The funding freeze, as originally described in the O.M.B. memo, claims executive authority to refuse to disburse appropriated funds, saying that all funding must be evaluated “consistent with the law and the President’s priorities.” This amounts to an infringement of Congress’s constitutional power of the purse, as well as an implicit rejection of the 1974 Impoundment Control Act, setting up presidential priorities alongside legislative text as a parallel criterion for federal spending. Additionally, the memo’s broad and vague campaign-style language about “woke gender ideology” and the “green new deal” make it clear that Mr. Trump is not engaging in a dispute with Congress about the proper interpretation of legislative terms, but rather claiming that his ideological commitments should determine how the government spends the funds Congress has appropriated.
The editors of America have a long history of raising concerns about efforts “to expand the power of the presidency beyond its constitutional limits,” as we said in a 2008 editorial about George W. Bush. In 2016, at the end of Barack Obama’s two terms, we criticized his continued use of many of the expansive executive powers that he had spoken out against as a senator. After Mr. Trump’s first impeachment in 2020—triggered by his refusal to spend funds Congress had appropriated for aid to Ukraine—we said that the Madisonian design of ambition counteracting ambition between the branches of government had failed, as “institutional self-interest was insufficient to overcome partisan self-interest.”
The letter requesting proper notice about the firings of the inspectors general from Senators Grassley and Durbin, which Mr.

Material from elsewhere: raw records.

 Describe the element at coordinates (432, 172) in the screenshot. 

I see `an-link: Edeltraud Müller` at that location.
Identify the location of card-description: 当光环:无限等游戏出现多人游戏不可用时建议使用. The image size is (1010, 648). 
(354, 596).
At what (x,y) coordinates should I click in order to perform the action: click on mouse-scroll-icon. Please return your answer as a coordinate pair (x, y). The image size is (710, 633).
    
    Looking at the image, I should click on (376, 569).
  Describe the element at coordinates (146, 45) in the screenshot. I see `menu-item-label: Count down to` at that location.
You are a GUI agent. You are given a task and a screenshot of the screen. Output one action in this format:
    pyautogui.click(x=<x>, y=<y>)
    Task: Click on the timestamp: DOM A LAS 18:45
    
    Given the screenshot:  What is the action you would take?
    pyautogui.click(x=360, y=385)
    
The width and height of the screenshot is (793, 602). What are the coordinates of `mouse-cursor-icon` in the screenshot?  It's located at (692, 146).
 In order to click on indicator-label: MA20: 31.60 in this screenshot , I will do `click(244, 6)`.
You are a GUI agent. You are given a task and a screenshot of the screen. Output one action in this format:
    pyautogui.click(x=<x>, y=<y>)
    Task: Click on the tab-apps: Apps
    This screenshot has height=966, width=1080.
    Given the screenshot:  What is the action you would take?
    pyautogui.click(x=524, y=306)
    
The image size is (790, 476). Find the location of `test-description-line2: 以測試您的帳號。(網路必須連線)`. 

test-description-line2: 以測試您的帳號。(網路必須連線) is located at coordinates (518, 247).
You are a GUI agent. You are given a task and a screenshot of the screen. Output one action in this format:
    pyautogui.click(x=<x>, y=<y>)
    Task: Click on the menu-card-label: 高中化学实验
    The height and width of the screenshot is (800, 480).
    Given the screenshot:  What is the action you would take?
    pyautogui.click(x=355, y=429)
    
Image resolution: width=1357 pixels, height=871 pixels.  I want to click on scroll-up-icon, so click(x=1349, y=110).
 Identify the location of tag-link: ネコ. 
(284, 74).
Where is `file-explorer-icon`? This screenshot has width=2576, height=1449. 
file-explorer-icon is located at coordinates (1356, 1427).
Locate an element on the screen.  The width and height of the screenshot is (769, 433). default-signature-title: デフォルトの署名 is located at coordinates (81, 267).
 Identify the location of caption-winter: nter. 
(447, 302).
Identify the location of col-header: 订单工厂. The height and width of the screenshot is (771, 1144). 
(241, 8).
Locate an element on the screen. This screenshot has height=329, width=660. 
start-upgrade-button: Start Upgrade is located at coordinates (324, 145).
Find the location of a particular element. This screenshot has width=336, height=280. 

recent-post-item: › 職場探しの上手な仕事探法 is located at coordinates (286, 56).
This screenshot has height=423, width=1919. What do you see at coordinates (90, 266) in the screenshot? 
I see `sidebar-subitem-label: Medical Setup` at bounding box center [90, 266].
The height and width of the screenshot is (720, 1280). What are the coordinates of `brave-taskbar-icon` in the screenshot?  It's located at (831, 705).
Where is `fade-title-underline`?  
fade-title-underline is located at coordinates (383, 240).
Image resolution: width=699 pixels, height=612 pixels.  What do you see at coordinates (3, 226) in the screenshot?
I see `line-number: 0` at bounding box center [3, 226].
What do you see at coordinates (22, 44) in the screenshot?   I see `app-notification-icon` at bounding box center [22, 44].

Trump has not yet complied with, may be a glimmer of hope that congressional self-interest will reawaken. It should also serve as a reminder that pushback against Mr. Trump’s overreach requires more than just vigorous denunciation, which can be dismissed as merely political opposition to his agenda. Opportunities for bipartisan cooperation in defense of basic norms should be embraced.
The Catholic Church, which is itself monarchical in many respects and acknowledges the legitimacy of many different government structures, nevertheless recognizes the importance of checks on political authority—and has spoken in magisterial teaching on the question. In “Gaudium et Spes,” the Second Vatican Council taught that “If the political community is not to be torn apart while everyone follows his own opinion, there must be an authority to direct the energies of all citizens toward the common good, not in a mechanical or despotic fashion, but by acting above all as a moral force which appeals to each one’s freedom and sense of responsibility” (No. 74). In the United States, that authority and moral force has been committed not to a single body or person but to the structure of checks and balances embedded in our constitutional design and refined over the history of the republic.
Those constitutional norms protect the rights and freedom of all, including those without political power, and promote the common welfare, a vision broader than that promised by a populist leader pledging to restore an illusory golden age. In order for the United States to remain “a government of laws, not of men,” all officials entrusted with elected authority must recognize the necessity and justice of constraints on their own power. Likewise, they must work together to reinforce such constraints against those who do not.